Now that we have that out of the way, let’s dive in!
NATURAL CLAYS
Natural clays like terracotta, stoneware, porcelain, etc., all have water in them. These clays have different colours depending on where they are mined. Terracotta is know for having that nice orange brown colour once fired. But the colour would be different between countries because the minerals aren’t in the same proportions everywhere. This is the most common natural clay used in pottery.
Porcelain is one of the toughest natural clays to sculpt with as it is very soft and smooth. Terracotta and stoneware (or WED clay) are easier. When you get the clay from a store, they are ideal good for throwing on a wheel, i.e., pottery. They have a lot of water content. For sculpture, the additional water adds to weight and it will droop. It’s also difficult to sculpt with a very sticky clay.

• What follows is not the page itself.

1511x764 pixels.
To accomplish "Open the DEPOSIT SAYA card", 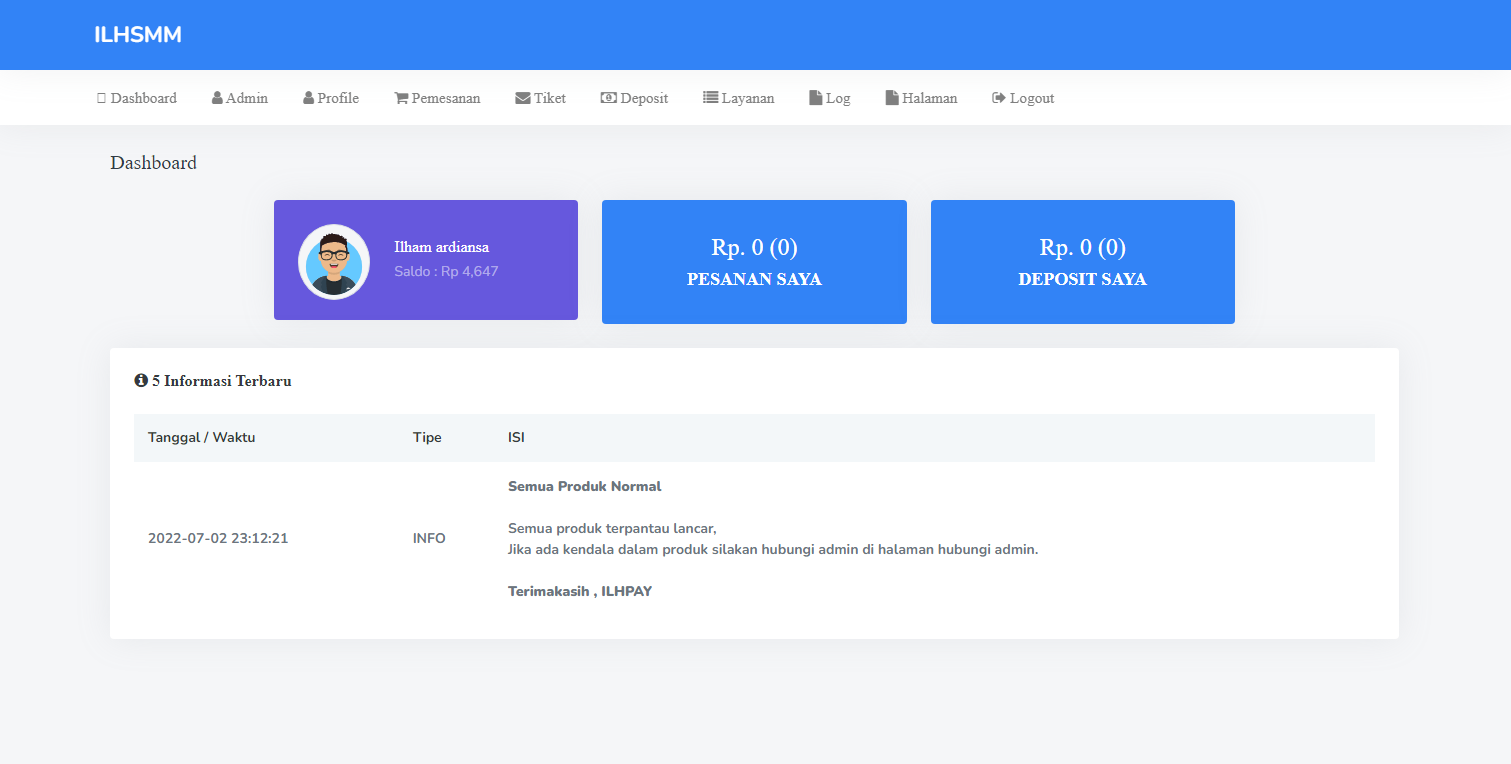I will point(1082,262).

To sculpt, cut up your clay into large chucks and let them dry a little over a piece of sack cloth or canvas or even wood. They will absorb some of the water! For larger sculptures I have mixed in rice husk, shredded paper or even grog in my clay to make the final sculpture lighter. These will burn up in the firing. Because of these fillers, you will find it difficult to smooth own the surface. You will have to use some of the unmixed clay to cover up the rough surfaces.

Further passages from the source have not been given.